J’ai dédié la passion que j’éprouve pour mon métier à aider les autres à surmonter leurs difficultés psychologiques et à les accompagner vers un avenir meilleur.
Nous avons appris ensemble que la foi et la volonté nous permettent d’affronter tous les obstacles rencontrés.
Mes souvenirs les plus marquants sont les moments réconfortants que je passais avec ma famille et mes amis. Je me remémore clairement les émotions associées aux réunions familiales hebdomadaires dans la maison de ma mère, les dernières nouvelles partagées autour d’une tasse de thé, les vieilles chansons arabes que l’on chantait avec mes frères et soeurs. Lorsque j’étais stressée, j’allais faire du shopping avec ma meilleure amie Lamiaa. Nous flânions dans les rues de Gaza, pour toujours terminer dans un petit café au bord de la plage. A Gaza, la mer a toujours été un lieu réconfortant pour tous, car un proverbe dit que «si jamais tu te perds à Gaza, regarde la mer car tu y trouveras refuge et elle te guidera toujours».

————————

Consignes à suivre → Recopiez mot pour mot le passage de l’extrait qui commence par les mots contenant « J’ai dédié la » et se termine par « les obstacles rencontrés. ».

Données extraites →
————————

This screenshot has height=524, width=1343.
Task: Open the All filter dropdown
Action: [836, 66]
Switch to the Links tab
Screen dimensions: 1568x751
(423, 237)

————————

Réponse →
J’ai dédié la passion que j’éprouve pour mon métier à aider les autres à surmonter leurs difficultés psychologiques et à les accompagner vers un avenir meilleur.
Nous avons appris ensemble que la foi et la volonté nous permettent d’affronter tous les obstacles rencontrés.